Seemingly immune to most economic hiccups, it’s been an uneasy first few steps for the post-COVID economy with the insanely high youth unemployment putting a mad grin  on what most thought would’ve been a smooth and smiling wlecome back.

The record slide in demand for loans has put fears of a second wave of collapsing sentiment across China’s critical property market.

While the industry has weathered repeated crackdowns by the government over the past two decades and its contribution to GDP has waned, the entire real estate sector remains at the heart of China’s near US$20 trillion economy.

Chinese property demand also drives China’s demand for Australian resources. Not least iron ore and coal.

Should it take another unexpected backward step, the impact on its already faltering growth outlook could spread.

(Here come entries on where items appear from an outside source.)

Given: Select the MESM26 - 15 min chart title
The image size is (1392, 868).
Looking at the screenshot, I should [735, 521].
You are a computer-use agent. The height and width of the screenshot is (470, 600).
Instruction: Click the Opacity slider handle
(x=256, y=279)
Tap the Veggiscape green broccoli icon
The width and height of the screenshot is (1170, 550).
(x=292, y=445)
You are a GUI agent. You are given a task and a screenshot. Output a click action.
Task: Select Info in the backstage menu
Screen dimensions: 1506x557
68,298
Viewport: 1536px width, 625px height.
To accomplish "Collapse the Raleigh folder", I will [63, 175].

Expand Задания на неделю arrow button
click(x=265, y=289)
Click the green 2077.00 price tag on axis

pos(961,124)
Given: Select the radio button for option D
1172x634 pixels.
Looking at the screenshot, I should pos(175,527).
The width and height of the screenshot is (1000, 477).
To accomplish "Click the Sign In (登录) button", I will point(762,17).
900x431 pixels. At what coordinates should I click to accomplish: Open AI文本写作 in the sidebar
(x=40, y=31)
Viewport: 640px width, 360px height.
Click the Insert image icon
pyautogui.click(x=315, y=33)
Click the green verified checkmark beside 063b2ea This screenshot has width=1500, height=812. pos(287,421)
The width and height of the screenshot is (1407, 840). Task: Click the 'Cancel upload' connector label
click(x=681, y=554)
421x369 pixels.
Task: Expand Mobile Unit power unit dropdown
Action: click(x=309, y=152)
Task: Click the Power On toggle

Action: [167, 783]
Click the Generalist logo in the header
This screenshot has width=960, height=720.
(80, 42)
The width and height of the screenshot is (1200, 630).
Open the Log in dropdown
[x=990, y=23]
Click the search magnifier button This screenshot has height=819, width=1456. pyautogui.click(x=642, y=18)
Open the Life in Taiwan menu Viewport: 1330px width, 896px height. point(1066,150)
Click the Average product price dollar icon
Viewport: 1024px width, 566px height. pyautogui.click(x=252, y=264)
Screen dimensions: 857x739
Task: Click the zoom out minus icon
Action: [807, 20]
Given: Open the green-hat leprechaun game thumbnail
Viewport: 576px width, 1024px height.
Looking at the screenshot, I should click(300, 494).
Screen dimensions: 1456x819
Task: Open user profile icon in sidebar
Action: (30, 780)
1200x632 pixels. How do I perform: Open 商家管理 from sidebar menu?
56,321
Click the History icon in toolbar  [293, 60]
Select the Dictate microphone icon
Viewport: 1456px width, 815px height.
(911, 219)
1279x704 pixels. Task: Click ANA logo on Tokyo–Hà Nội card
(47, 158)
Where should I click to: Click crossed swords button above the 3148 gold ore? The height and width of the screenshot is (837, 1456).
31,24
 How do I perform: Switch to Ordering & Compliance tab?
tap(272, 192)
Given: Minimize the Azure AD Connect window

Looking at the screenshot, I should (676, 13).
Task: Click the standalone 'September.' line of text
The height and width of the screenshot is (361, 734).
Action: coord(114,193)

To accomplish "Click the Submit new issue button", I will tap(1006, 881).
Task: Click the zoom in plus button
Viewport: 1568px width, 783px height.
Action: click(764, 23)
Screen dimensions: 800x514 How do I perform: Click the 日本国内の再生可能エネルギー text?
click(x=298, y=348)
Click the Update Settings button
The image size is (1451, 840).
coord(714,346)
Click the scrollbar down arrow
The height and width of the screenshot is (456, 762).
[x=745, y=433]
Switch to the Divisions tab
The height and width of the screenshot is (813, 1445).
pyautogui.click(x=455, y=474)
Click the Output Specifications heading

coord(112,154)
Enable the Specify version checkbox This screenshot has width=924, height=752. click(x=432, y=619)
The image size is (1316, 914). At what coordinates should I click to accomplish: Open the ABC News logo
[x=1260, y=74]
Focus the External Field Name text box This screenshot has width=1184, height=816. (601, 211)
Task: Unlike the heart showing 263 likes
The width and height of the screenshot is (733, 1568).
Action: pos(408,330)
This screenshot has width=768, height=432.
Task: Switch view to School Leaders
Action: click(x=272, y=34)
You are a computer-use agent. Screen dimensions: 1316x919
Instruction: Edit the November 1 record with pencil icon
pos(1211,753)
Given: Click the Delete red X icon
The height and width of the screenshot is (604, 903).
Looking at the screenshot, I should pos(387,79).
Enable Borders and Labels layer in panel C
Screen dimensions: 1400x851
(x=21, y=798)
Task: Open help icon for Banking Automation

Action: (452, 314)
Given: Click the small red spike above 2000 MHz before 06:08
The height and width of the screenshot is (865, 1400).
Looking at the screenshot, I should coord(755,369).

The property market and related sectors from home appliances to building materials make up about a quarter of the nation’s gross domestic product.

“High-frequency data shows that new-home sales remained sluggish in July,” Yang Zhenyu, an analyst at China Merchants Securities told the SCMP over the weekend.

“The recovery outlook now remains uncertain and the market is awaiting policies that will boost the sector.”

Chinese housing sales have stagnated despite a post-zero-COVID mini-bump, with the downtrend spreading even to the bigger cities.

Sales of new homes dropped at an annual rate of 5.3 per cent to almost 600 million square meters in the first half, according to the official data, while property investment fell 8% from a year earlier to 5.9 trillion yuan in the same span.

The SCMP says Beijing is “already on the move to reassess and recalibrate its tough stance on the industry”.

Certainly when the Politburo met last Monday they were far more gentle about the need to help the ailing sector, striking a dovish tone at its meeting and giving its best impression of nothing to see here that the country’s highest decision-making big guns can give.

That said a magic recovery from the black hole where the property market once was is not happening overnight.

Growth is still slowing and personal savings remain tightly under the bed, says Raymond Cheng, MD of property management of CGS-CIMB securities.

He told Chinese media to attend some official action on the current rigid buying restrictions in top tier cities.

“Home-buying sentiment was quite weak at the end of June, this explained why authorities need to do more. And homebuyers want to wait in anticipation of further price declines.”

Local media on Sunday reported the Guangzhou Housing Authority plans to release loosening policies to trigger housing demand and hopefully rekindle the southern city’s giant property market.